SJW claims the movie ‘Sixteen Candles’ is too racist and sexist for viewing

Social Justice Warrior’s have a new target: Generation X and the movies they love.

New York Post film critic Sara Stewart claimed in her op-ed on Nov. 24 that the classic Gen-X coming-of-age movie Sixteen Candles should be retired because it is “sexist and racist.”

Piggybacking on fellow NY Post writer’s call to ban Gone With the Wind, Stewart says Sixteen Candles repulsed her for their celebration of “racism and date rape” as well as the lack of understanding for the geeky character played by Anthony Michael Hall.

Stewart claims that the film’s racism centers around the character of Chinese foreign exchange student Long Duk Dong.

“The racism and sexism in Hughes’ movie is so over the top, I have to hope any teens watching it today would view it as a shocking, old-timey artifact,” Stewart wrote in her op-ed. “Perhaps most glaringly, there’s Long Duk Dong (Gedde Watanabe), the Chinese foreign exchange student whose every mention is accompanied by the sound of a gong.”

The NY Post writer was also put off by the “pervasive racism” when Molly Ringwald’s character has an off-handed joke that she prefers white guys to black guys. Didn’t they have trigger warnings back in the 80’s?!

Other than racism and mistreating high school nerds, Sixteen Candles also “plays out like Date Rape 101 — and both of its male leads, supposedly the heroes, are actually terrible, terrible people.”

Who could imagine a world where high school jocks could be rude and obsessed with sex?

In the movie, the “perfect guy” discusses how he needs to leave his high school girlfriend because she parties too much and gets drunk too often.  “I could violate her 10 different ways if I wanted to,” to which Hall’s character responds “what are you waiting for?”

Mr.

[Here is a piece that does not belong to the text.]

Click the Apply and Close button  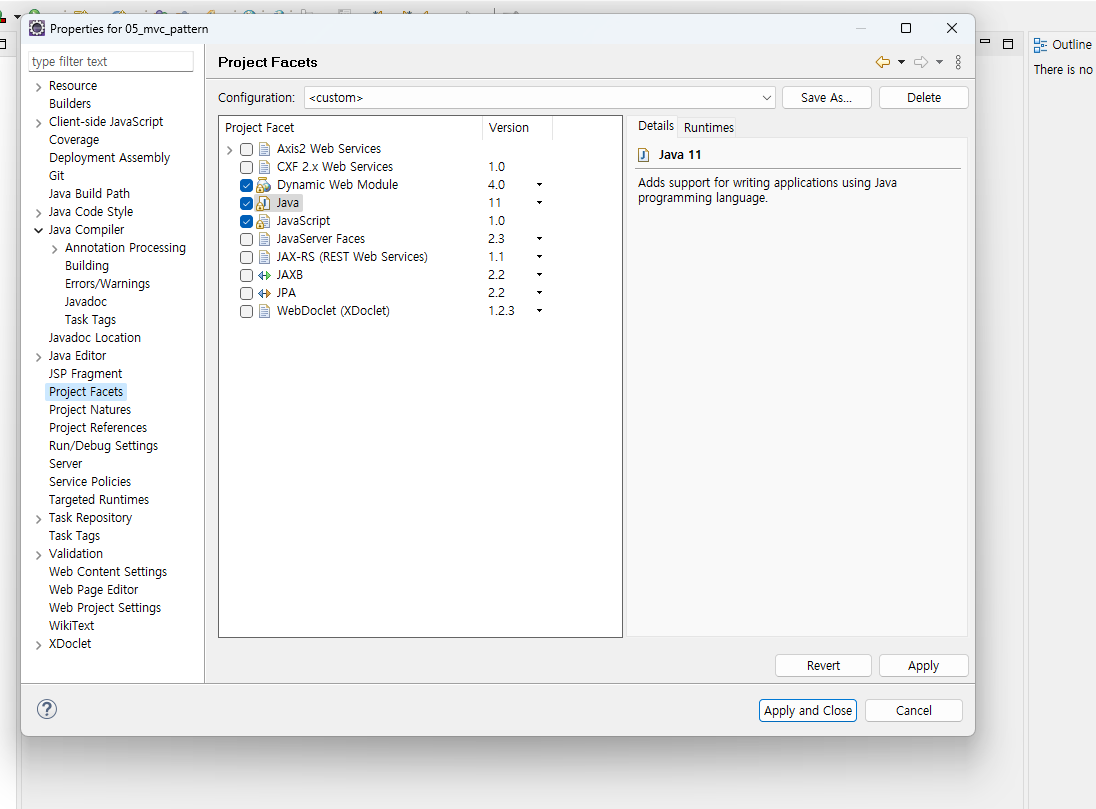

Right asks Hall’s character to drive his drunk high school girlfriend home, and Hall get’s her more drunk and takes pictures of them with their clothes on. The patriarchy strikes again!

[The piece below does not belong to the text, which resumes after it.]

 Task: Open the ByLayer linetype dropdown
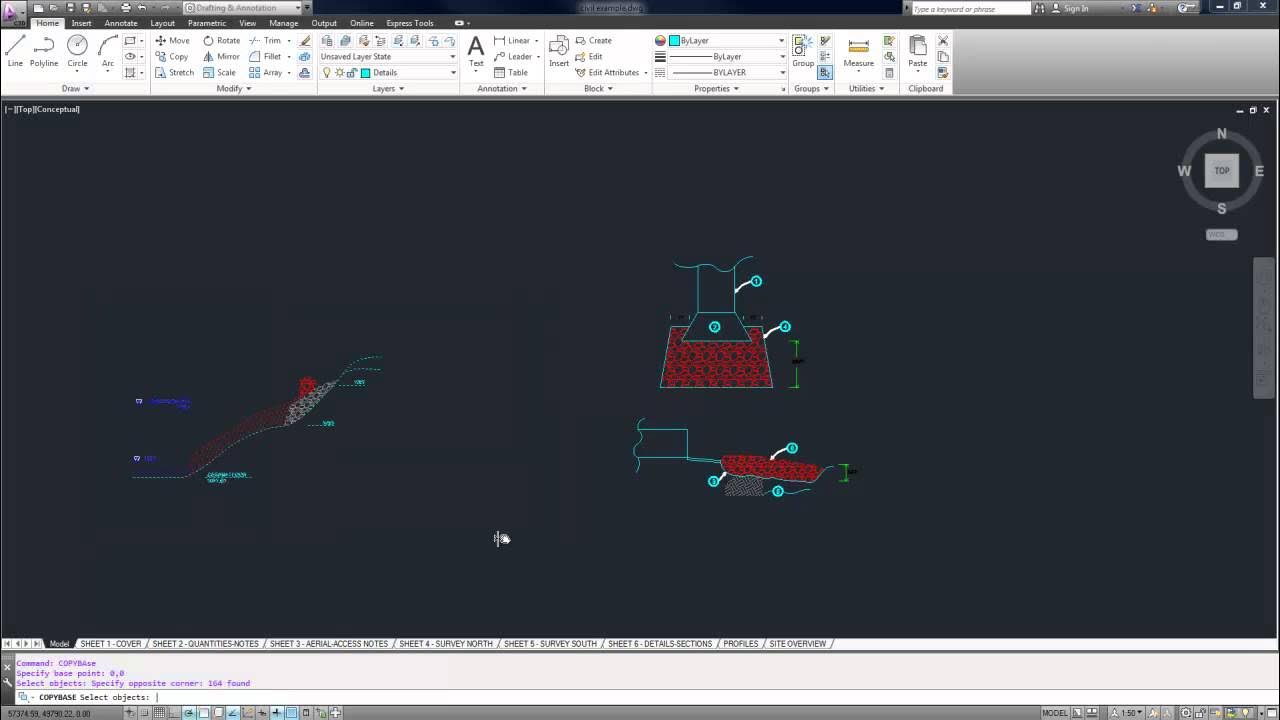[x=727, y=73]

Sixteen Candles should now be filed under Cautionary Tales of ’80s Cinema: Gather round, kiddies, and check out how rape and racism used to be hilarious punch lines,” The NY Post writer concluded in her op-ed.

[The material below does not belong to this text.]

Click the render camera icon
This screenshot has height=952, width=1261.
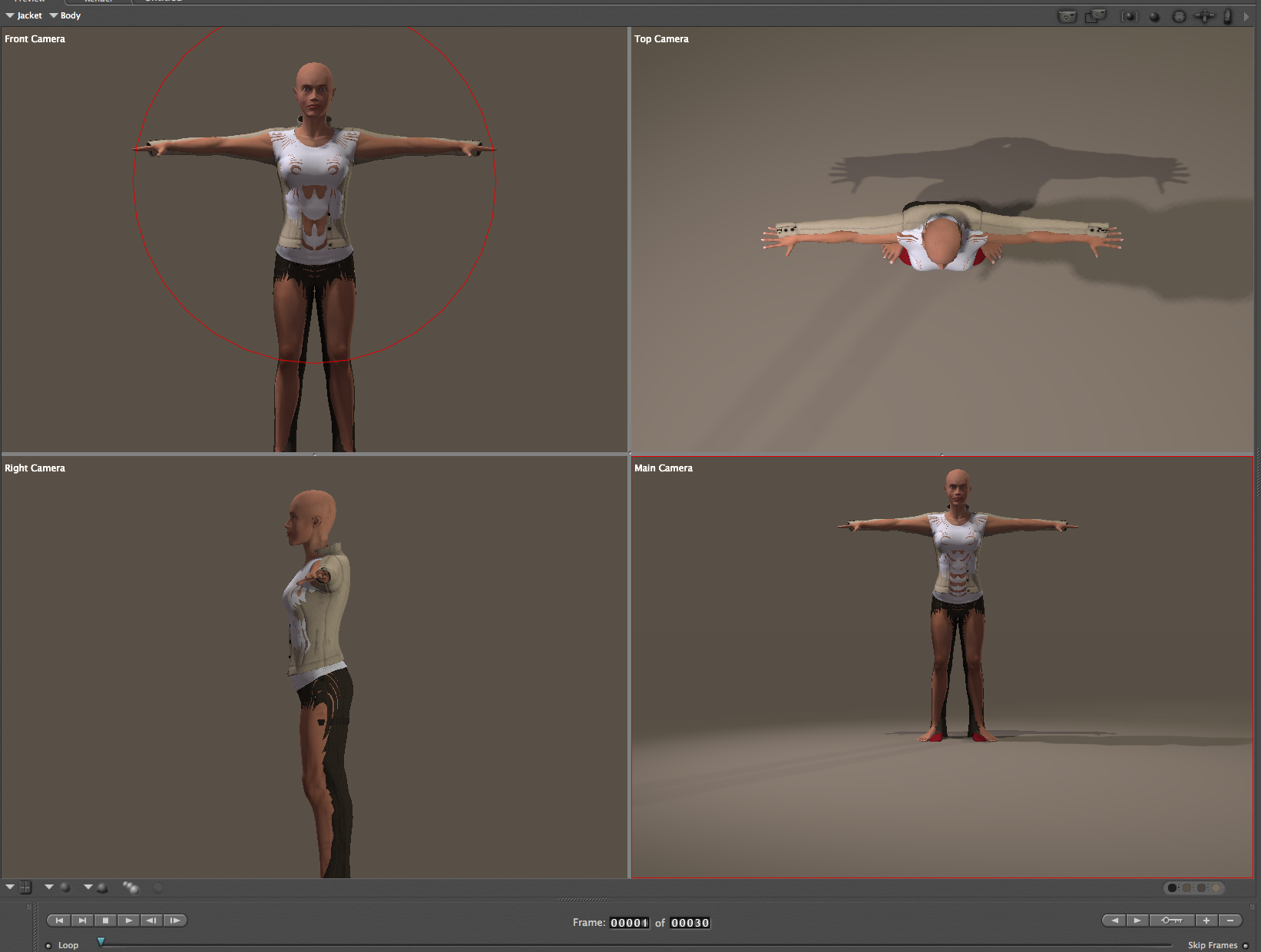pos(1067,16)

It seems that Stewart’s high school was more like the show Glee where the paraplegic kid got to be on the football team, the heavy set girl and gay boy sang and danced in the hallway, and football player leaves his cheerleader girlfriend for the unfunny, socially conscious, musical geek.

This review should read more like a warning to millennials: SJW will stop at nothing to find something offensive. It’s only a matter of times before Mean Girls, American Pie, The Perks of Being a Wallflower, 10 Things I Hate About You, and Boyhood are deemed too politically incorrect for viewing.